There were 428 households, out of which 29.9% had children under the age of 18 living with them, 59.3% were married couples living together, 6.3% had a female householder with no husband present, and 31.1% were non-families. 27.6% of all households were made up of individuals, and 12.9% had someone living alone who was 65 years of age or older. The average household size was 2.37 and the average family size was 2.85.

In the village, the population was spread out, with 25.5% under the age of 18, 4.0% from 18 to 24, 26.1% from 25 to 44, 29.5% from 45 to 64, and 14.9% who were 65 years of age or older. The median age was 42 years. For every 100 females, there were 103.8 males. For every 100 females age 18 and over, there were 104.3 males.

The median income for a household in the village was $48,333, and the median income for a family was $59,792. Males had a median income of $41,302 versus $30,156 for females. The per capita income for the village was $23,665. About 2.1% of families and 5.1% of the population were below the poverty line, including 6.0% of those under age 18 and 4.2% of those age 65 or over.

==Recreation==
The village is the home of Camp Nebagamon, a boys' overnight camp founded in 1929. The camp is located on property originally owned by Weyerhauser Paper Company.

==Culture==

Lake Nebagamon Auditorium, listed on the National Register of Historic Places

Lake Nebagamon is one of the places claiming to be the home of the world's heaviest ball of twine.

The town's former Dairy Queen, which is now the Dairy & Bean, was the oldest DQ in the state of Wisconsin.

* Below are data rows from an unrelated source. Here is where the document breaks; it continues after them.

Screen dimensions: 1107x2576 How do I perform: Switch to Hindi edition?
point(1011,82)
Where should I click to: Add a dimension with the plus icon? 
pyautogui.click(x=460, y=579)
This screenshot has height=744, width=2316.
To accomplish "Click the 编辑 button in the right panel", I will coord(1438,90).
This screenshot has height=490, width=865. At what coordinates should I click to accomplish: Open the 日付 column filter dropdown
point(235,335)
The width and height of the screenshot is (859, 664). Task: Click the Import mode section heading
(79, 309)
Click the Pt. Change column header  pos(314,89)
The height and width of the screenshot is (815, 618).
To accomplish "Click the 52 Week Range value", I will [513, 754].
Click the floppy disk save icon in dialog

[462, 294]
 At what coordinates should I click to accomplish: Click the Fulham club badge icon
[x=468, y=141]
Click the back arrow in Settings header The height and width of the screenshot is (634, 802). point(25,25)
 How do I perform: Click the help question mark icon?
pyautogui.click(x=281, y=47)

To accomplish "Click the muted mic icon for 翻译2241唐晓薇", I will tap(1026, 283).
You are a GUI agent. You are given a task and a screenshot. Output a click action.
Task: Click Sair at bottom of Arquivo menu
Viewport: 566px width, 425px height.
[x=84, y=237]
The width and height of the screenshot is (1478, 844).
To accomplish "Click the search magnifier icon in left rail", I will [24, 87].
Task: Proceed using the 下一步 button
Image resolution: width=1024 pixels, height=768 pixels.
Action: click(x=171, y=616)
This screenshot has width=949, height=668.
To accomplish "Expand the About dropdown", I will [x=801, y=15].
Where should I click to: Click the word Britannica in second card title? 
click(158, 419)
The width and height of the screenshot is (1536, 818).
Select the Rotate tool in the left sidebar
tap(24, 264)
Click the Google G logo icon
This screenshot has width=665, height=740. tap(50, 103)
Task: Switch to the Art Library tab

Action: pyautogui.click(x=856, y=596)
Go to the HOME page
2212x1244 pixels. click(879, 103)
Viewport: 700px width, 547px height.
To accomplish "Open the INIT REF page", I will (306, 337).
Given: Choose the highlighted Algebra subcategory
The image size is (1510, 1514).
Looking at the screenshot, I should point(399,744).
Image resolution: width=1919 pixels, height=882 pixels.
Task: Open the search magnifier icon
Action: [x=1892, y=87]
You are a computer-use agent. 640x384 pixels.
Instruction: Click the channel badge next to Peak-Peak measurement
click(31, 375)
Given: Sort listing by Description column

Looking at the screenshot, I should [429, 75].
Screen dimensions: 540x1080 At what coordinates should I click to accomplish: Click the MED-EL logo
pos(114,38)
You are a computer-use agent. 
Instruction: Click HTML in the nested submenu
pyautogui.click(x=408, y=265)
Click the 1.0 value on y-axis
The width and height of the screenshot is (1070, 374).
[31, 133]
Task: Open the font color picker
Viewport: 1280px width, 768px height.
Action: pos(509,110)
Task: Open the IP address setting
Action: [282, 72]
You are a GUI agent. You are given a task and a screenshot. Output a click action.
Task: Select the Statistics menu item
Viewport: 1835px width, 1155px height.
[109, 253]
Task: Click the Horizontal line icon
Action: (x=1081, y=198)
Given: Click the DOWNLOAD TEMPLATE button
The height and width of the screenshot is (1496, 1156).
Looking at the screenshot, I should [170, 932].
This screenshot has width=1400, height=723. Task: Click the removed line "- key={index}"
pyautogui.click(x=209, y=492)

Each year in early July, the town hosts a five-mile run, known as the "Dragin' Tail Run." The run allows contestants to see the entire town, and includes the Imogene McGrath Memorial Library, three churches and the Historic Lakefront Auditorium. Participants receive a T-shirt depicting a fireman using a dragon's tail as a fire hose, representing the Lake Nebagamon Fire Dept.'s heavy sponsorship of the event.

==Notable people==
- Noel Wien, Alaska aviator, was born in Lake Nebagamon.